Per quel che riguarda l’organizzazione dei contenuti, la struttura più frequente delle storie, anche degli episodi lunghi, è quella del finale a sorpresa (a chute direbbe Moebius), che non si risolve con il semplice stupore del lettore ma con la sua forzata riflessione sulle vicende appena lette: l’ultima vignetta è infatti spesso occupata da un personaggio che pensa o dice qualcosa che fa risuonare nel lettore varie eco. Inoltre talvolta è richiesto un piccolo sforzo di ragionamento per comprendere appieno la storia raccontata (e per riempirne gli eventuali “buchi”): indicativa al riguardo è quella, straziante e geniale, della bambina malata di cancro.

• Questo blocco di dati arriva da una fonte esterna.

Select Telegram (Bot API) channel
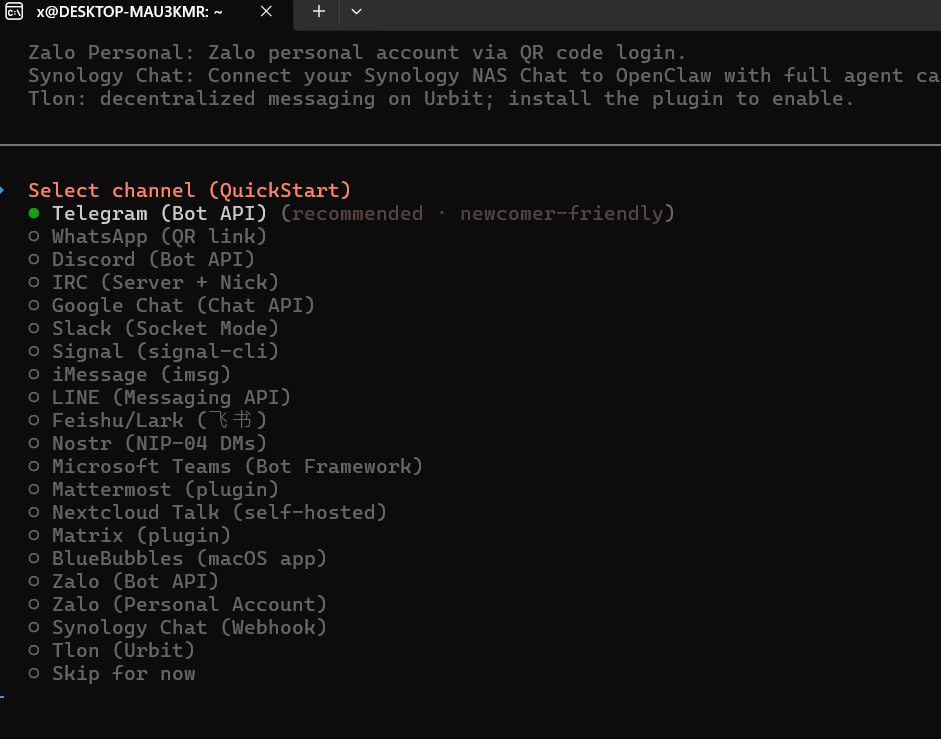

Miguel Angel Martin ha inoltre la tendenza di scegliere come vittime dei suoi intrecci soggetti indifesi per cui il lettore è portato a provare naturalmente pietà: bambini, animali, portatori di handicap (handicap ovviamente scelti con sadica ricercatezza). Brian the Brain è, anche per questo motivo, un’opera catartica (e quante altre ce ne sono nel panorama fumettistico di questi ultimi anni?) con cui il lettore può esorcizzare i suoi timori riguardo gli orrori della società prossima ventura, che Martin ci sbatte in faccia senza pietà.

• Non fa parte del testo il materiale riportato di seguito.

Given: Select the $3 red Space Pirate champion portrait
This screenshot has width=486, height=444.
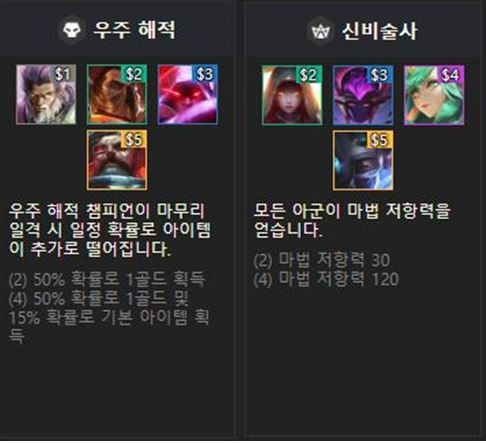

Chi non ha ancora letto Brian the Brain potrebbe pensare che una volta entrati nell’atmosfera cupa e pessimista delle sue storie queste non abbiano più nulla da offrire avendo già espresso la loro carica programmaticamente provocatoria alle prime uscite. Non è affatto così; aldilà del fatto che i rimandi interni alla serie (il ricordo del sandwich di compleanno, la figura del falso padre, ecc.) riescono a creare una struttura omogenea, quasi da continuity marvelliana, che invoglia alla lettura, bisogna dare atto a Martin della sua abilità di concepire situazioni sempre più “estreme”, ma non nel senso del noioso Psyco Pathia Sexualis. Non si tratta cioè di stupire il lettore con storie sempre più efferate, ma di farlo affezionare al protagonista per poi colpirlo a tradimento. Alla fine si ha quasi paura di procedere in una lettura che, per chi ha un minimo di sensibilità, sarà come minimo disturbante.
Non bisogna insomma andare a “scavare” poi troppo a fondo per capire l’eccezionalità e la valenza culturale di Brian the Brain. Basta ripensarci su un attimo (dopo lo shock della prima lettura) per rendersi conto di quanto il lavoro di Martin sia curato, e di come diventerà un classico ed un punto di riferimento in un prossimo futuro.
Dieci anni dopo la pubblicazione online di questo articolo si può dire che in effetti Miguel Angel Martin abbia mantenuto le promesse. Recentemente le sue opere sono state pubblicate in Italia da Coniglio Editore e Purple Press.